Second, as a practical matter, it is the liberal churches which are dying not the fundamentalist ones. Every liberal church has shrunk dramatically in the last genertion. Every staunchly conservative church has grown in members. One can like this or not like this, but it is simply a fact that it is the liberal churches which are dying, not the other way around. It takes willful blindness, a stubborn refusal to face basic facts, to deny this. (One can see this, among other places, in the differing fortunes of the Episcopal and the Catholic Churches in America. The two were quite close, in many ways, fifty years ago. The Episcopal Church, however, has gone from being "the Republican Party at prayer", as it was a century ago, to being perhaps the most liberal Church in America today. The Catholic Church, while it has flirted with liberalism, has basically stood fast to its historic teachings. The Episcopal Church has lost nearly half its members and has far more priests -- gay, straight and female -- then can possibly find pulpits. The Catholic Church has grown steadily and faces a severe priest shortage, so pressing is the call for them.)

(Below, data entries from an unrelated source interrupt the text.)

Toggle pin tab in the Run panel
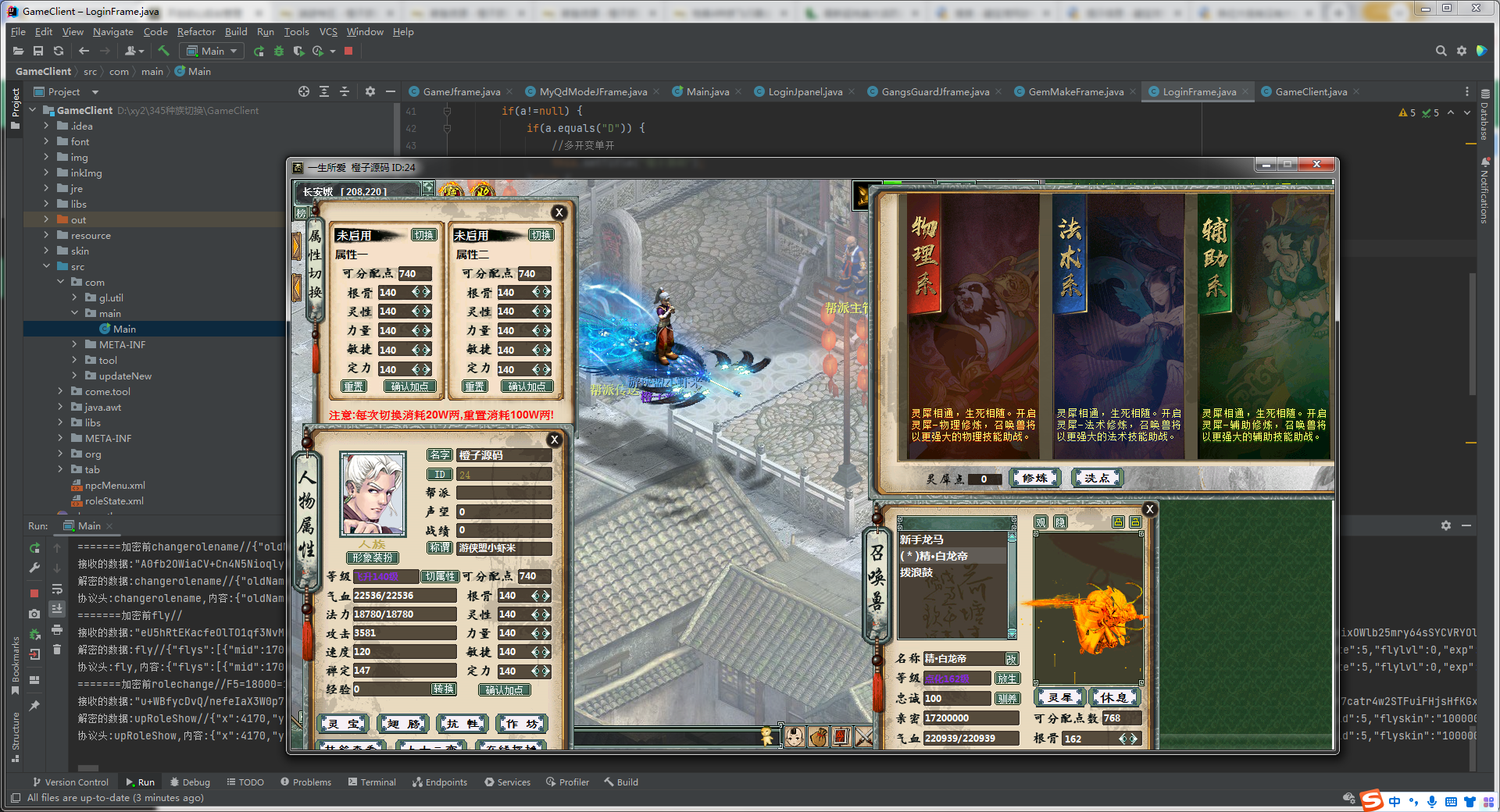click(x=34, y=705)
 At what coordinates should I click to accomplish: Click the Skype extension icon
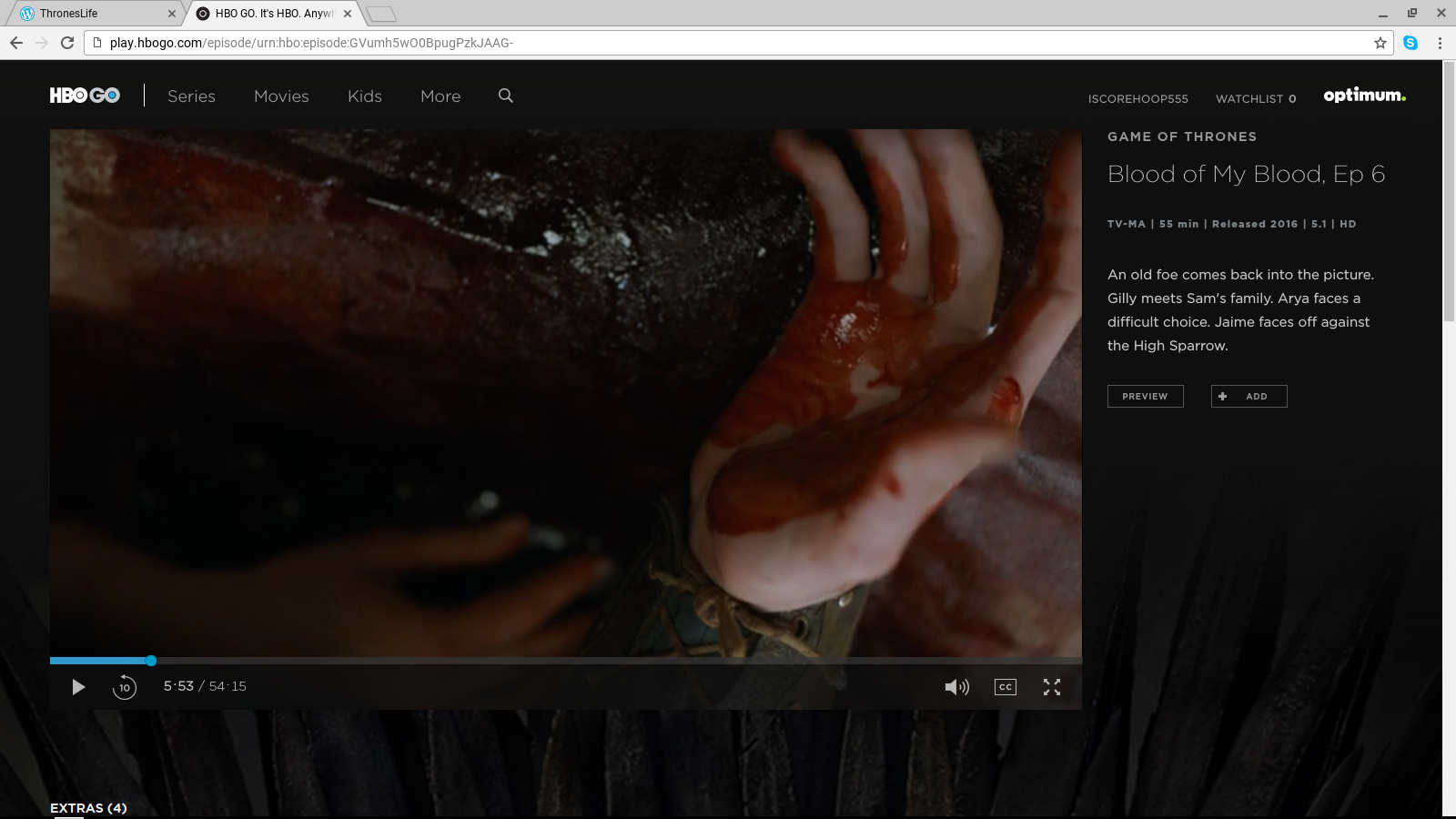1410,43
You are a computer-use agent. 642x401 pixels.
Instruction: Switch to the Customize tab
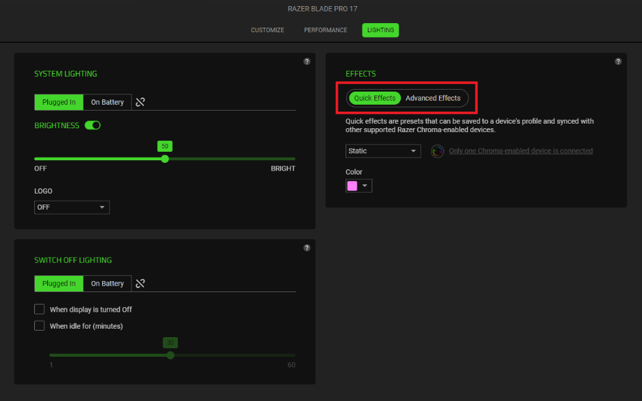(267, 30)
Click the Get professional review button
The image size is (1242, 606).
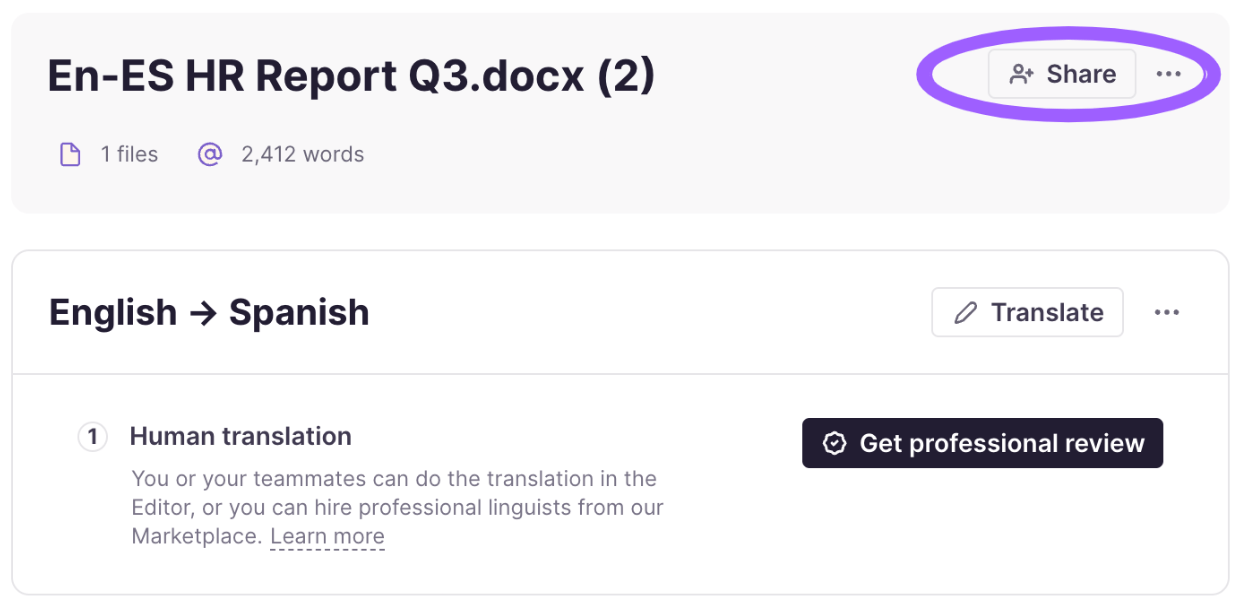[982, 443]
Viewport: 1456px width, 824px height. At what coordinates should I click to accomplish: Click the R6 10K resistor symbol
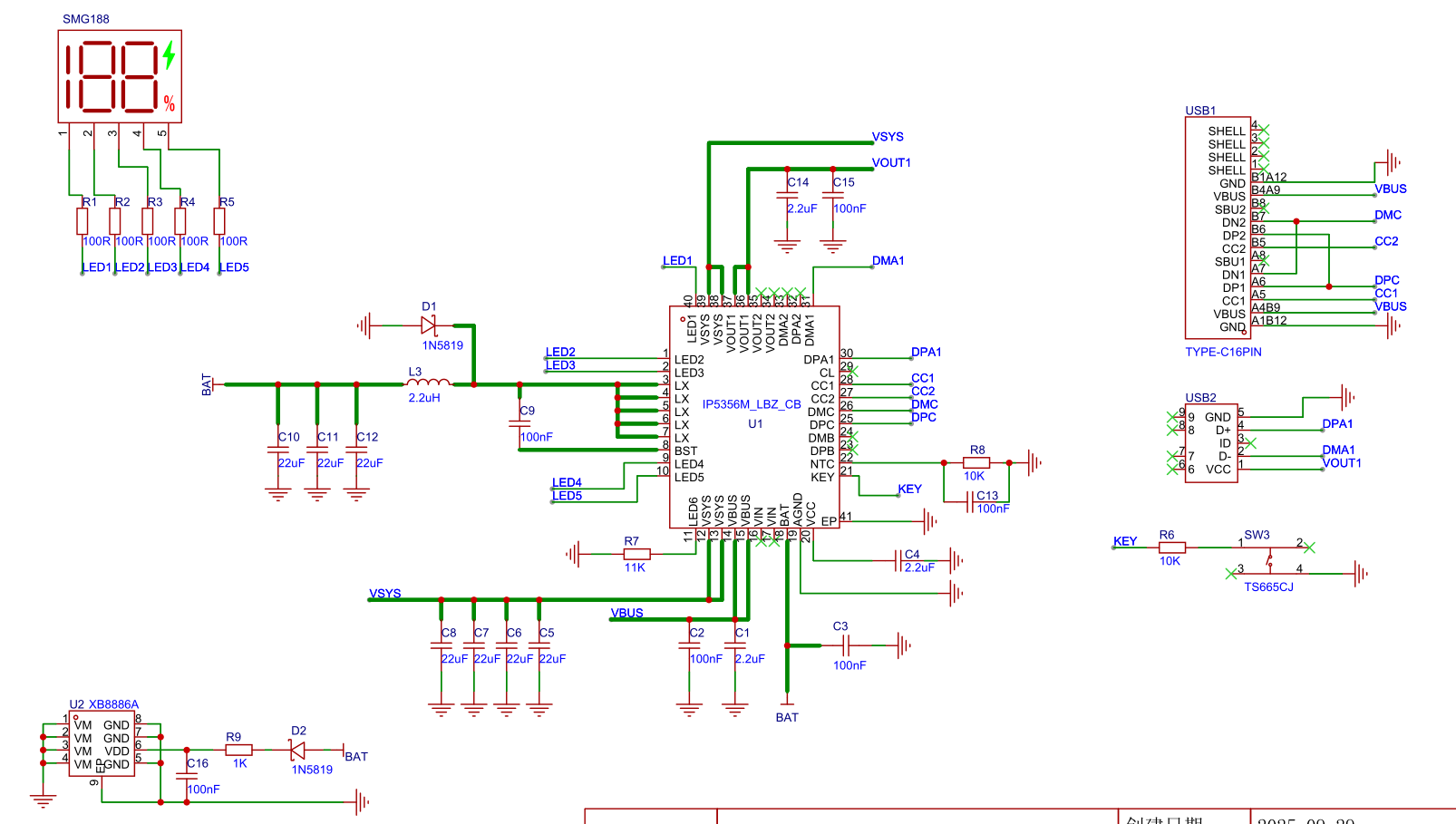(x=1171, y=548)
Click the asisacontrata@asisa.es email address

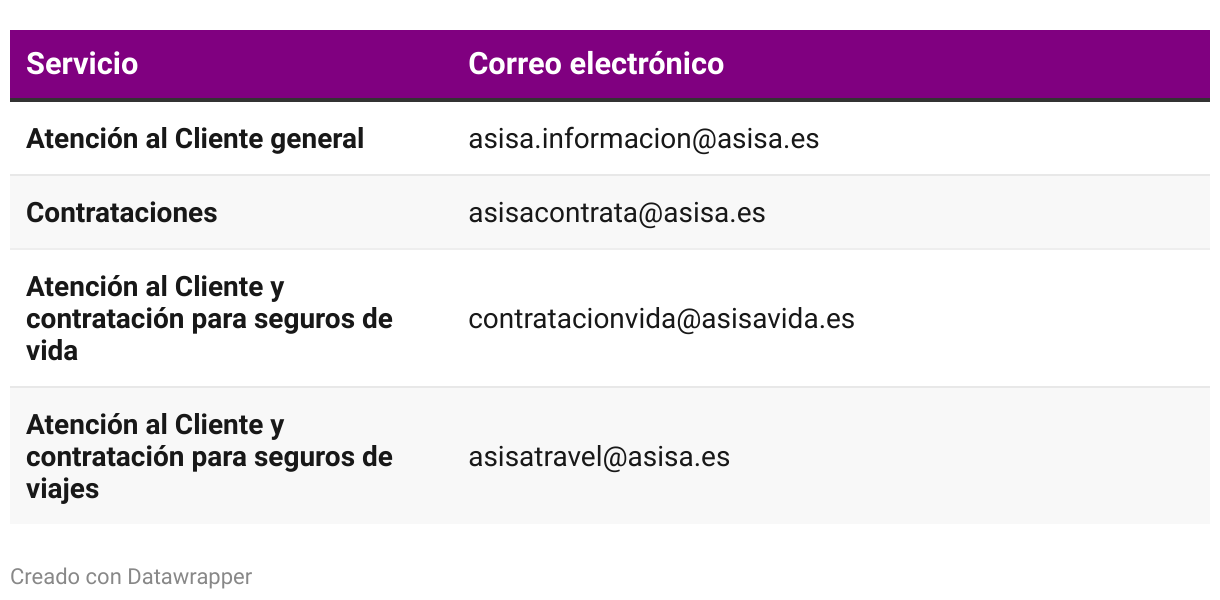616,213

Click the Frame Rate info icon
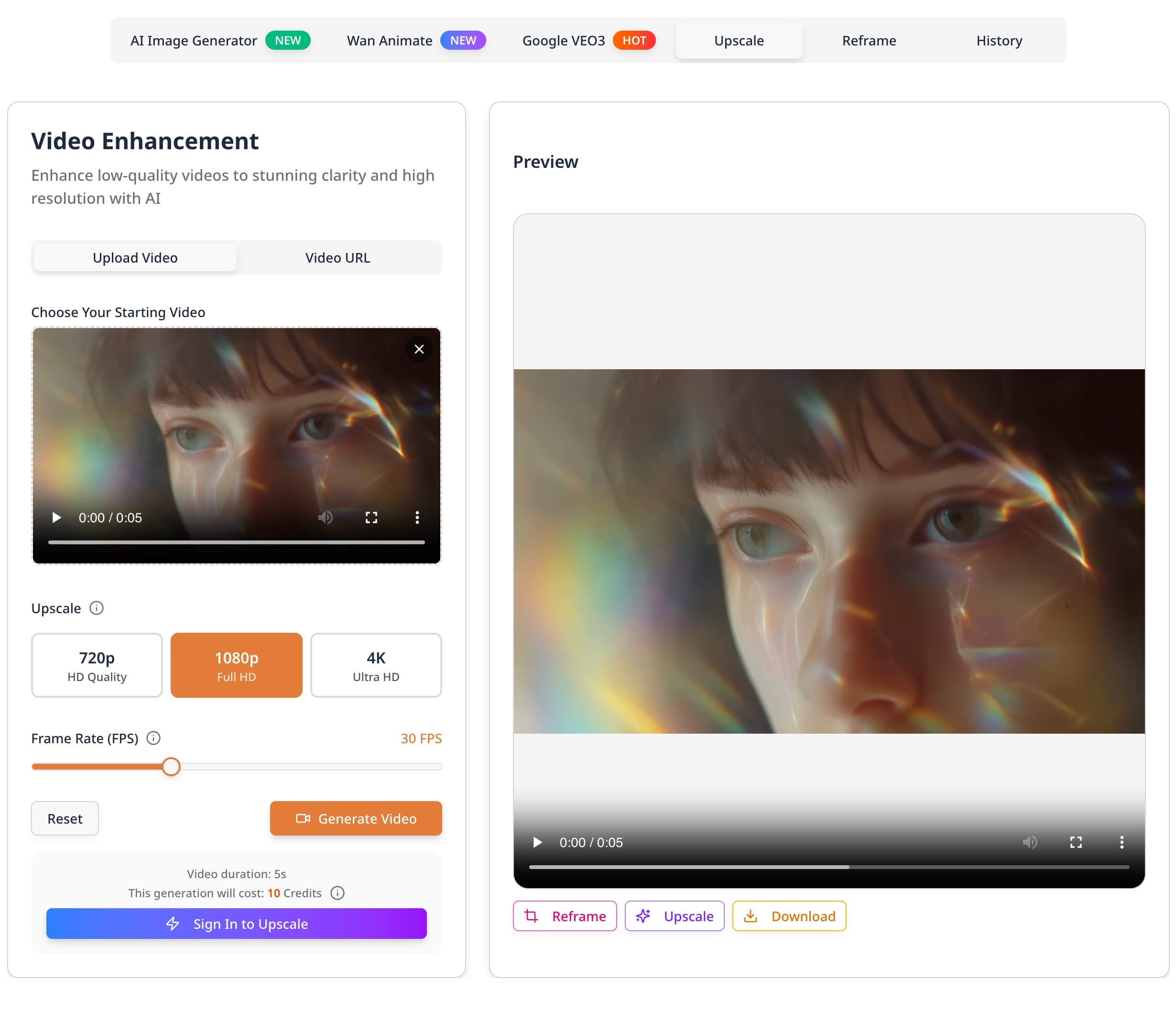coord(152,738)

Third, when Spong says that the Church must be transformed, he advocates nothing new. He wants a Church based on reason and love. Here is an idea for you, Bishop. Go read St. Augustine. Read St. Thomas Aquinas. Read Luther. For that matter, go read Cardinal Ratzinger's Introduction to Christianity. Read John Paul II's Theology of the Body. Read some Edith Stein. Acquaint yourself with the classics of the literate Church, both historically and in the our era. You will find tht the "new" church you want is not new. You will find that all of the values you advocate have always been in the Church. What we need is not radical newness, but leaders who actually read and understand the tradition.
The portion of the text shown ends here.